Excellent recipe! Funny story. A lady at church made an excellent chili verde recipe but she was not sharing it. I was on a mission to find one just as good as hers or better. I figured it would take me several recipes to find one that was comparable. Nope! It only took one! This recipe exceeds hers!! This is an excellent recipe!! Thank you so much for sharing!!
This is so good! I did the crockpot version and it’s on point! We love beans in our family so I did add like 3 more cans than it calls for. It makes a lot for my family so I was thinking of mixing it with rice and making frozen burritos for another day! Would be a great sauce for green enchiladas as well.
I want to make this on the weekend. You show avocado in the finished soup but do mention it in the recipe.
It is an optional garnish!
Delicious recipe 🙂 Thank you!
I have never used beans in my pork posole. I use a can or two of drained hominy. Either white or yellow. It depends on how much I make.
My mother taught me how to make the traditional Chile Verde recipe in our Hispanic home. One of the things that she taught me was to toss the pork in flour, then brown it slowly when you add your chicken stock or liquid that helps thicken. Made this recipe, it is excellent. A lot faster than traditional with lots of flavor. Great in the crockpot. Thank you for this recipe.
Love your recipes!! Thank you!!
the flavors in this are amazing!!!! and I didn’t even have cilantro. thank you!!!!!!!

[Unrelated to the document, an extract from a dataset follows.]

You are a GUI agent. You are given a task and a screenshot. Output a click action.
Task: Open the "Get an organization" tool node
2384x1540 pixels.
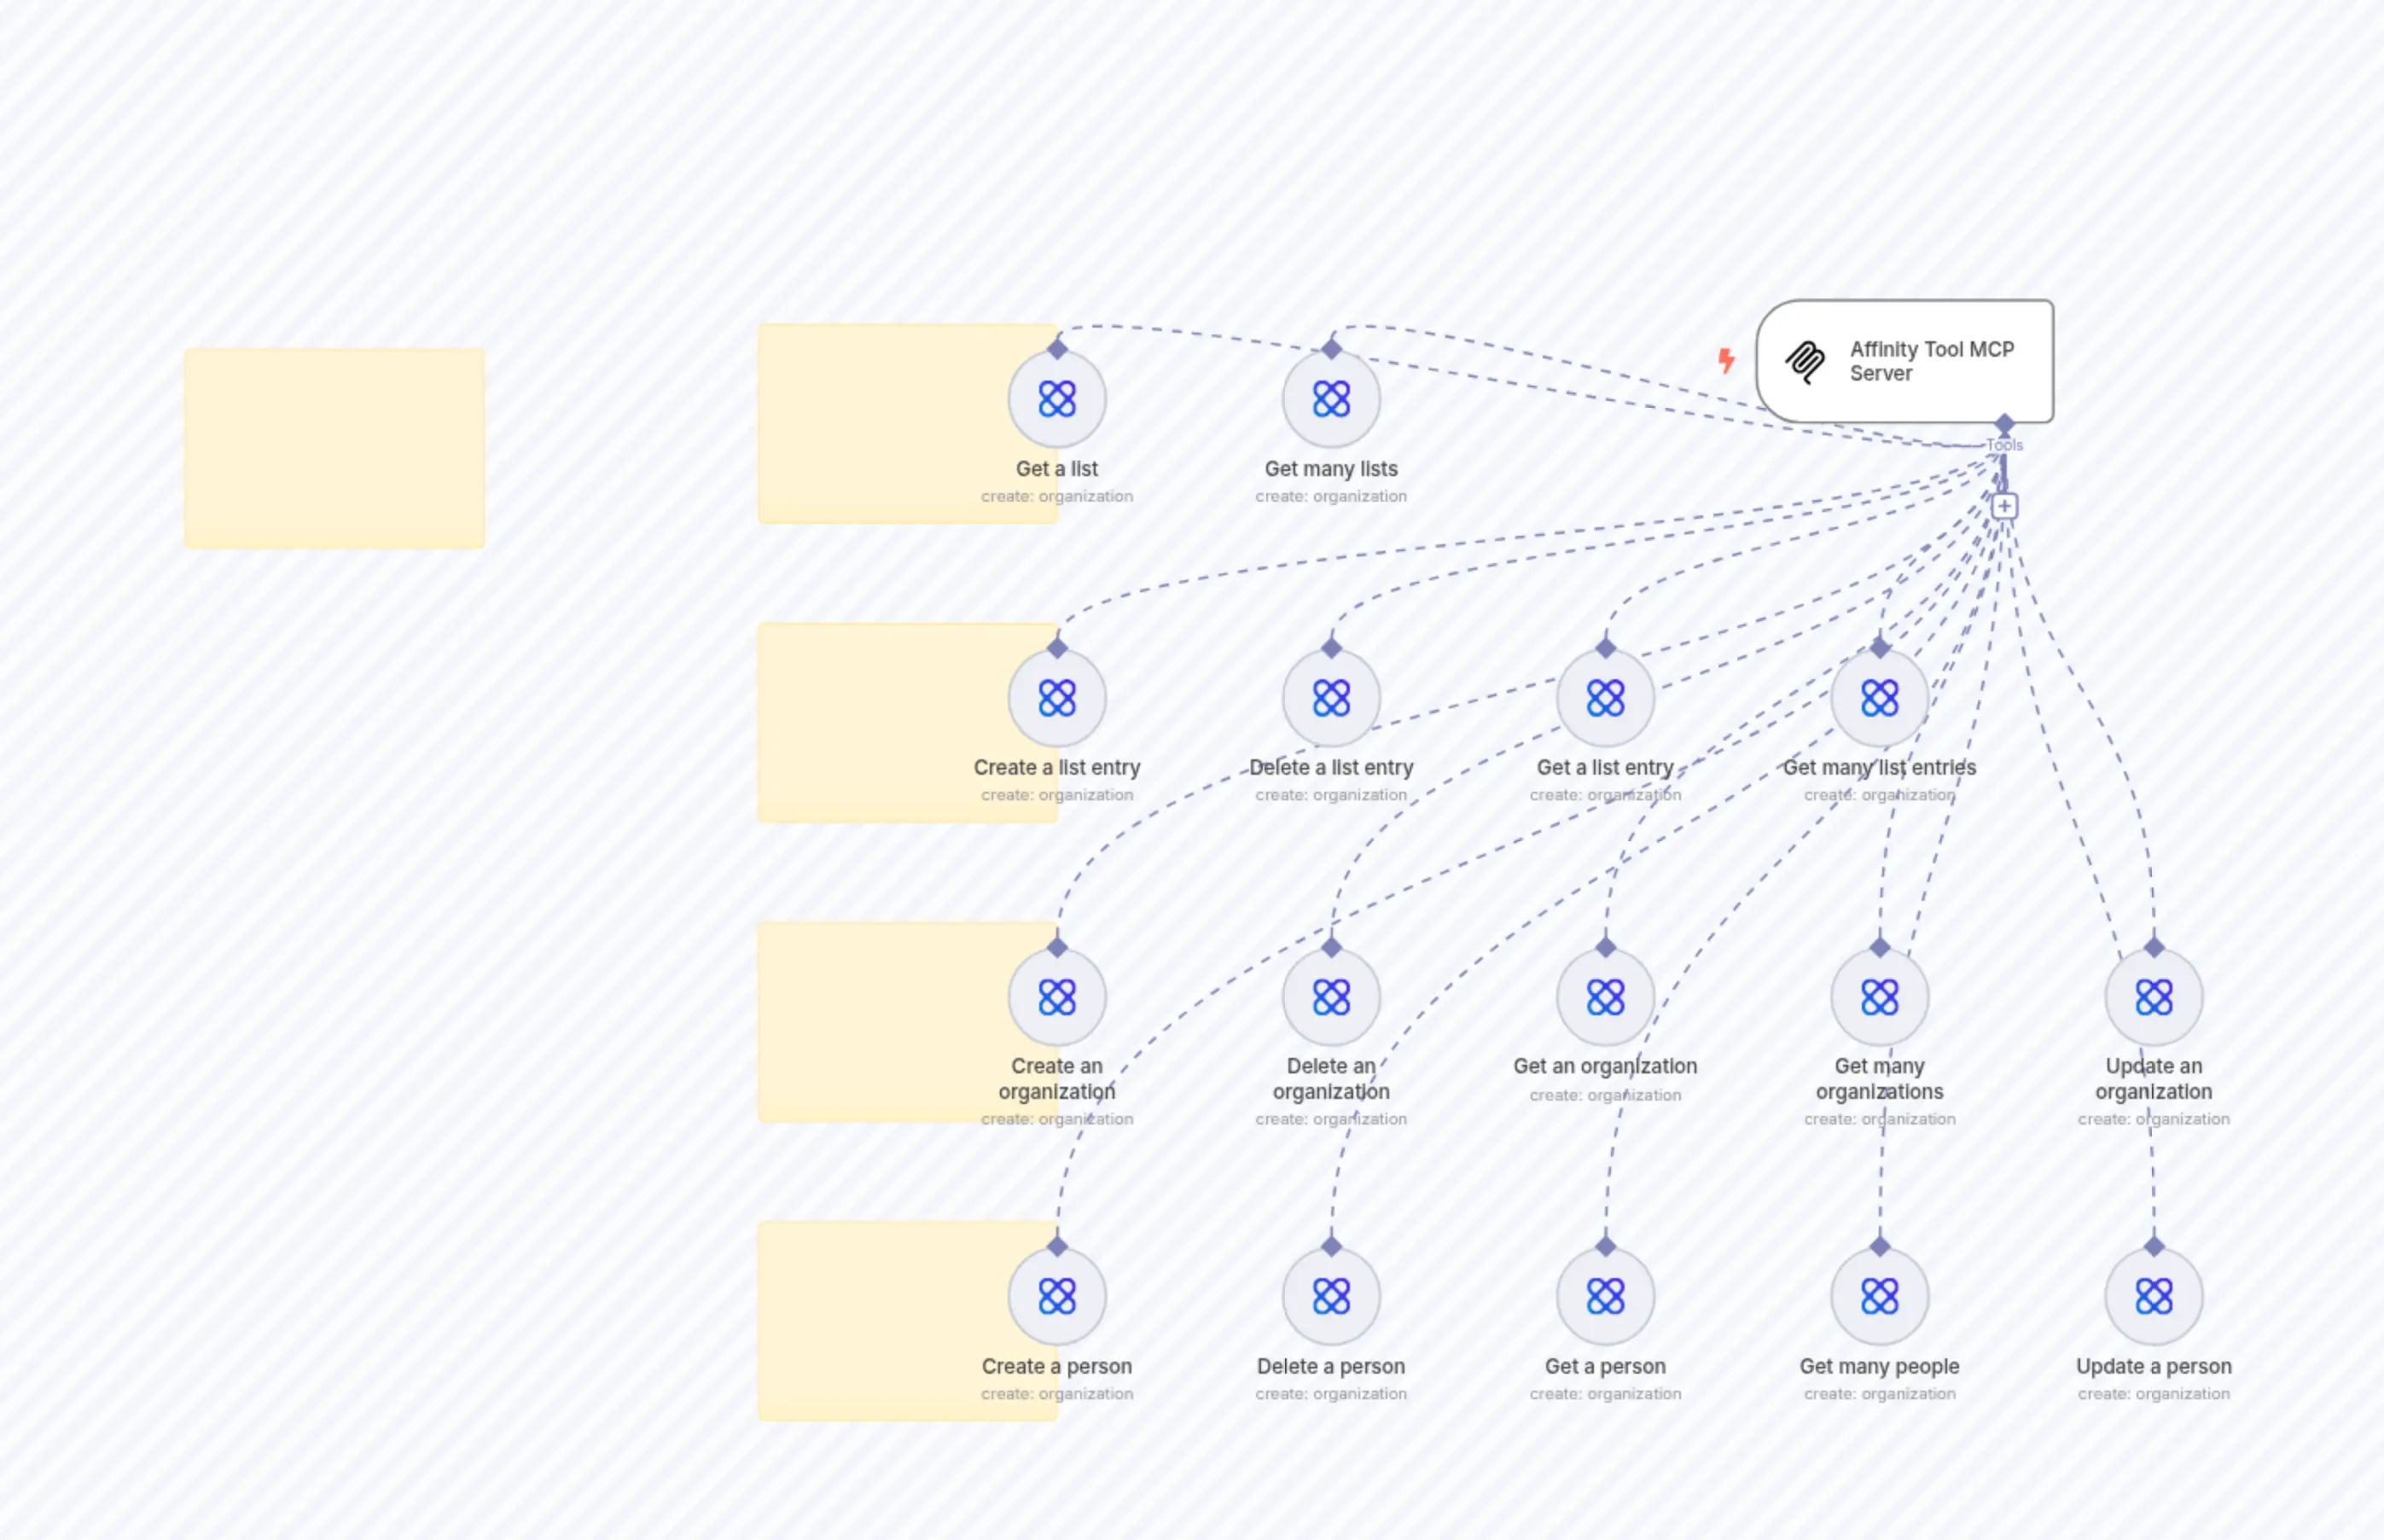click(1606, 997)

Thank you for a great recipe. I made it for a chili contest at work and came in first place. I will be making it again, soon.
Awesome! Congratulations on the win!
I don’t know what I did wrong but it doesn’t taste good. I can’t believe this won awards. I didn’t cover it the first simmer so I added another can of chicken broth. Sorry but not a fan of this one.
Hi Karen, I am so sorry that your chili didn’t turn out well. Unfortunately that first simmer is crucial to the flavor of the soup. Adding an extra can of broth would definitely dilute all the spices and flavors that make this chili so good. Covering the pot keeps the moisture in so that the meat and onions can break down in the listed amount of chicken broth.
I don’t see in your recipe where you say to cover the meat during the first simmer. If not covering is going to negatively affect the dish, you should probably add that to the recipe.
Thanks for catching that – I edited the instructions for clarity.
Great recipe the best
This was a killer recipe!! I made it tonight. Easy and scrumptious!! My brothers favorite dish and I made it for his birthday “ Restaurant quality Sis” so happy.
So glad you guys all loved it!!
I have not tried this yet but am going to on Saturday, is 27 ounces of green Chiles correct?
Yep! It is a lot of green chiles but it is soooo good! You’re gonna love it!
I would use more broth so it’s not so thick, and be a little more generous with the spices per your taste. I like bold flavors. I also took the pork out 15 minutes before, shredded it, and then recombined. This recipe is DELICIOUS. First time making green chili and it was a huge hit.
Great pro tip Amit. I made this for the first time and incorporated a lot of your suggestions but I opted for diced pork and not shredded.
Would shredding the pork make it a pot of mushy pork with sauce?
This is a delicious recipe!! I used pork tenderloin because that is what I had on hand and it was great. I have never had to add salt and it was perfect with some fresh cornbread! 🙂
Made this for dinner last night and my husband and I both loved it!!
Always looking for new recipes and this soup sounds scrumptious!